**TEXTE FOURNI**
Sachant que notre attitude est largement déterminée par nos représentations, historiquement forgées par la Bible (Dominez la nature !), que dit l’Église aujourd’hui de ces remises en question ? Notre Espérance doit être portée par notre regard sur la création, dont, par son Incarnation, Dieu reconnaît la valeur. Être créés à l’image de Dieu nous confère une mission : imager Dieu auprès de la création. Et le lavement des pieds nous montre de quelle domination il doit s’agir : nous sommes au service de la nature, notamment par l’historicité, notre domaine privilégié, dans laquelle le processus créateur est toujours à l’œuvre, et où la diversité du vivant symbolise la complétude de l’Amour divin. L’homme cocréateur, seule créature « capable de Dieu » selon Vatican 2, et qui reçoit le salut en Jésus-Christ, a le devoir d’entrer en communion avec la création, d’assurer sa mission de médiation et de permettre à toute la création d’entrer dans la glorification, entièrement récapitulée dans le corps ressuscité.

**CONSIGNE**
D'après le texte sur la création, quelle forme de domination l'homme doit-il exercer sur la nature, et qu'est-ce qui l'indique ? Répondez en une à trois phrases. Les enregistrements n'interviennent en rien ici.

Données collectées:
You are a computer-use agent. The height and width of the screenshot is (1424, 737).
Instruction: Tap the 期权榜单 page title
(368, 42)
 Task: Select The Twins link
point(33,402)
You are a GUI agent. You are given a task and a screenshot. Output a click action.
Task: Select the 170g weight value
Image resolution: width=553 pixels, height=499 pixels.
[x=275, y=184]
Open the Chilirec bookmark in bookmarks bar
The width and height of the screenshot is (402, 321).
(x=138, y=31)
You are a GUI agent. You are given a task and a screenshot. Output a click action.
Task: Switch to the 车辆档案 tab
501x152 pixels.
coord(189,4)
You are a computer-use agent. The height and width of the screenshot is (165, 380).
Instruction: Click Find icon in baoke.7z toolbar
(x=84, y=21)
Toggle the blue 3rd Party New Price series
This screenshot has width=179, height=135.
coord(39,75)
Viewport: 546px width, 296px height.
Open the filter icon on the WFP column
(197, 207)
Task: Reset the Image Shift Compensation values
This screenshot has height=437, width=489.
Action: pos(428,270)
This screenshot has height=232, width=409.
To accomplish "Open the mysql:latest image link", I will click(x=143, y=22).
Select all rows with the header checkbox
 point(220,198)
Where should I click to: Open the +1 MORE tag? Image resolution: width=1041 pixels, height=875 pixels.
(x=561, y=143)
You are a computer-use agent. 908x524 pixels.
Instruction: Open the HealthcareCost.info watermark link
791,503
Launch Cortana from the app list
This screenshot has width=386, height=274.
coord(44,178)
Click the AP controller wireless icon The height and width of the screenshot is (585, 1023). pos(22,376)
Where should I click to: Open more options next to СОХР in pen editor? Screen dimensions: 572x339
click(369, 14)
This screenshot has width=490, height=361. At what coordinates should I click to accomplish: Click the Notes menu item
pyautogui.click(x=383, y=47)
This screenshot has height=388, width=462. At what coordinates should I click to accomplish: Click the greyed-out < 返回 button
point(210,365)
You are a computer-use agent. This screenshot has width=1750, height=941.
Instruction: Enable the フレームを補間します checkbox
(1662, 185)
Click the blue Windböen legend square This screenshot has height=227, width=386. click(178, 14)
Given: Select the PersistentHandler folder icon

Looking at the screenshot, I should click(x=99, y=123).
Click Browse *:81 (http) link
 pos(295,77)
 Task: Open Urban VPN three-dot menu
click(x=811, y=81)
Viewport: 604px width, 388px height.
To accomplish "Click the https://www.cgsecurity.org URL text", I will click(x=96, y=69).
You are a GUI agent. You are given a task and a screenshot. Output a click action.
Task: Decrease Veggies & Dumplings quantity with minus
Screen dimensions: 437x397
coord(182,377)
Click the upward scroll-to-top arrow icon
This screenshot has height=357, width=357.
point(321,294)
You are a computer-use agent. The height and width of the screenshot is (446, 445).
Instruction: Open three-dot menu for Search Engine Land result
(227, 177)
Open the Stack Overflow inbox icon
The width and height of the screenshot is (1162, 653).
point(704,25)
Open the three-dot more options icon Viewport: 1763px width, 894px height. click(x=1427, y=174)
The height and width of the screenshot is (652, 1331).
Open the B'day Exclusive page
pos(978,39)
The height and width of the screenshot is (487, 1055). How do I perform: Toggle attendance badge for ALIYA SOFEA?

**RÉPONSE ATTENDUE**
Il s'agit d'une domination de service : l'homme est au service de la nature, notamment par l'historicité. C'est le lavement des pieds qui montre de quelle domination il doit s'agir.